US farmers have been urged to ‘turn up the heat’ on Donald Trump as Canadian and Australian exporters look to benefit
Australian and Canadian beef and wheat farmers have been targeting the US’s market share in Japan thanks to a revised Asia-Pacific trade pact.
The US walked away from the original Trans-Pacific Partnership trade deal in March and an outline agreement has now been reached without them.
Other countries signing up to the Comprehensive and Progressive Agreement for Trans-Pacific Partnership (TPP-11) included major exporters New Zealand and leading importers Japan and Mexico. The Canadian Government said the agreement was ‘great news for Canadian farmers’, opening opportunities for meat, grain and pulse exports.
Opportunities in Japan, a major beef and wheat importer, were highlighted by Australia, where trade minister Steve Ciobo claimed beef producers would now have a ‘competitive advantage’ on the US, the second largest exporter after Australia.

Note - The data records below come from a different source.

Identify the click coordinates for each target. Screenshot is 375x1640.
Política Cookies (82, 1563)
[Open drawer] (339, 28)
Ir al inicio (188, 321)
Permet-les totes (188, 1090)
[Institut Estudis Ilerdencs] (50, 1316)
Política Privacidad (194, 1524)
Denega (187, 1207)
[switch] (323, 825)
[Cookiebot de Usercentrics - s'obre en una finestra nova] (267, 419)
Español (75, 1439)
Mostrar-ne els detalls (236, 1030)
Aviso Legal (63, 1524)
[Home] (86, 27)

“Australian beef producers will have increased access with a more rapid decrease in tariffs on beef into Japan,” he said.
There were also new quotas for wheat, sugar and rice to Japan, and sugar into Canada and Mexico.
For wheat, tariffs for Australia and Canada were expected to fall by around $65/tonne (£45.61/tonne).
Japan buys an average of 3.1mt of US wheat every year and US Wheat Associates (USW), which promotes US wheat exports, called President Trump’s decision to withdraw ‘short sighted and unnecessary’, with US farmers now likely to take the hit.
In a statement, the National Association of Wheat Growers in the US said the market loss should serve as a ‘rallying cry’ to call for the new trade deals promised when Trump walked away.
“The heat needs to be turned up on the [Trump] administration and on trade negotiations with Japan,” the statement went on.
“An already-stressed agriculture sector needs the benefit of free and fair trade now.”